Turning to the final element: causation, a plaintiff can generally establish causation either by showing temporal proximity between the protected activity and the adverse action that is suggestive of pretext, but “courts may also look to the intervening period for other evidence of retaliatory animus.” Holt v. Pennsylvania , 683 F. App’x 151, 157 (3d Cir. 2017) (cleaned up). That other evidence “may include a pattern of ongoing antagonism, inconsistencies in the employer’s justifications, or any other evidence gleaned from the record as a whole that is sufficient to support an inference of retaliatory animus.” Id. (cleaned up).
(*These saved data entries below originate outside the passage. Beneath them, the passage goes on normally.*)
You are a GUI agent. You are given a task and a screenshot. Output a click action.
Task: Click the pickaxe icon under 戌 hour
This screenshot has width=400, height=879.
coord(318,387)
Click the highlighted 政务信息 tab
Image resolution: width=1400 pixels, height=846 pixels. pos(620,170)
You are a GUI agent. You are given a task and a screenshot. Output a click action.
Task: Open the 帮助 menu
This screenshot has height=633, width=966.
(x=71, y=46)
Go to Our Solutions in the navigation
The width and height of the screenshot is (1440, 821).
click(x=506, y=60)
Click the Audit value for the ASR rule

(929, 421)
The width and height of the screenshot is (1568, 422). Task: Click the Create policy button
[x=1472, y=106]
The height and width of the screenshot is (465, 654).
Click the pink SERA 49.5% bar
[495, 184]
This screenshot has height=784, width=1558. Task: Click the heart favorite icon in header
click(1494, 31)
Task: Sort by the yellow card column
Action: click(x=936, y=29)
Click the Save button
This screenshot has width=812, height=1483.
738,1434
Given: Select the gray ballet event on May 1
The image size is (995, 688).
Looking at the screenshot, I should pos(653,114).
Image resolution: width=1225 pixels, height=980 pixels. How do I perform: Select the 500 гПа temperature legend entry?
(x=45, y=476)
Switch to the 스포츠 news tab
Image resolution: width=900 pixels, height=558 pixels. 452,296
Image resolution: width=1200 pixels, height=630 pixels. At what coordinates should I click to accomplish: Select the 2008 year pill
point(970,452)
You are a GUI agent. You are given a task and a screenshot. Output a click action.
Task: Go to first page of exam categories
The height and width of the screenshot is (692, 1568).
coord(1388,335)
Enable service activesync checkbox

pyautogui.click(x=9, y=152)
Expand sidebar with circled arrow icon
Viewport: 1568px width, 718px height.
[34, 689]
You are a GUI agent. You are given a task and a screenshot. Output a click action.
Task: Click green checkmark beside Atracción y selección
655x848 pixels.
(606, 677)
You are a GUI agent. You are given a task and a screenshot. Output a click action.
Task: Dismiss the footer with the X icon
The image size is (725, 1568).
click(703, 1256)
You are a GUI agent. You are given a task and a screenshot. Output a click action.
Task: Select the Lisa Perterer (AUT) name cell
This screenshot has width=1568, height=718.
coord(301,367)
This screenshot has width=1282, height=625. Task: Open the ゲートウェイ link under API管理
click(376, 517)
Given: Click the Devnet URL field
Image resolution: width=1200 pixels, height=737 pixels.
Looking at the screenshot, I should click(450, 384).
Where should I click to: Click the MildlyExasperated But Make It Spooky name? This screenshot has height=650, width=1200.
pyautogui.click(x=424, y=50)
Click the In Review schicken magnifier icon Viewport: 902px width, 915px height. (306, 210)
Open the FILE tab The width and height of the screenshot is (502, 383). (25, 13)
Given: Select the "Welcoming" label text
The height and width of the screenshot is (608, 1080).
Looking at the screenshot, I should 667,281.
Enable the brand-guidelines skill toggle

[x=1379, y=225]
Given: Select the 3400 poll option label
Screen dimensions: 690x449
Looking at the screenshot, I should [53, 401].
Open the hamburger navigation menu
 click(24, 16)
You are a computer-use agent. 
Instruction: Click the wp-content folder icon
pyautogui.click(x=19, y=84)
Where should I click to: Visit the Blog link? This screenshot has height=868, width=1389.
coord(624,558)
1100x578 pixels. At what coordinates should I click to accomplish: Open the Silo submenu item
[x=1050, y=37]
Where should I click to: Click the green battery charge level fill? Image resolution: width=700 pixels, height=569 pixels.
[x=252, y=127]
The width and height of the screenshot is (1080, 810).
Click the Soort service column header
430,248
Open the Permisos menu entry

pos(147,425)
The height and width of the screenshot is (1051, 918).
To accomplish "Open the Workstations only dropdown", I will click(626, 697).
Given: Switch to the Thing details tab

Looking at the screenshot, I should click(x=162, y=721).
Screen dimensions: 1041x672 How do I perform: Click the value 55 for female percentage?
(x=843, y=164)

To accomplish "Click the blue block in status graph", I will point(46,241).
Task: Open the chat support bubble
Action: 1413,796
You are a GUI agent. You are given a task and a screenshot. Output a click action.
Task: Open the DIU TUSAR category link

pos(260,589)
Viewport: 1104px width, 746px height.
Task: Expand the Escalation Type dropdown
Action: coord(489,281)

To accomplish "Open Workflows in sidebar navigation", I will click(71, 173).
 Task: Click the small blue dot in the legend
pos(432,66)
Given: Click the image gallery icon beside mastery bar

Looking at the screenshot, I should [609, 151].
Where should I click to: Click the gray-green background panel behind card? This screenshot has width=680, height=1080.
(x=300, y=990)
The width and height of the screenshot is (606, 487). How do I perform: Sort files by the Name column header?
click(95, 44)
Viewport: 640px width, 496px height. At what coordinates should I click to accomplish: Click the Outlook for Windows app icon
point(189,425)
Here, Plaintiff argues that both temporal proximity and other circumstantial evidence, specifically a pattern of antagonism, supports her retaliation claim.
As to temporal proximity, the Court agrees with Defendants that the time gap between Plaintiff’s protected activity and her termination is insufficient, standing alone, to establish causation. (Defs.’ Mot., ECF No. 42-2 at 40–44). Plaintiff’s last conversation with Halvatzis occurred in early December 2022, and she was not terminated until late March 2023—nearly four months later. Such a gap is not suggestive of retaliatory animus. See LeBoon v. Lancaster Jewish Cmty. Ctr. Ass’n , 503 F.3d 217, 233 (3d Cir. 2007). The case which Plaintiff relies on, Fasold v. Justice , 409 F.3d 178 (3d Cir. 2005), involved a temporal gap of less than three months, shorter than the period here and thus is factually distinguishable.
However, termination is not the only adverse action to be considered with respect to Plaintiff’s retaliation claims. The standard for adverse action that applies to retaliation claims is less stringent than the one that applies in the discrimination context. See Burlington N. & Santa Fe Ry. Co. v. White , 548 U.S. 53 (2006). In the retaliation context, an action is materially adverse if it is “harmful to the point that [it] could well dissuade a reasonable worker from making or supporting a charge of discrimination.” Id. at 57.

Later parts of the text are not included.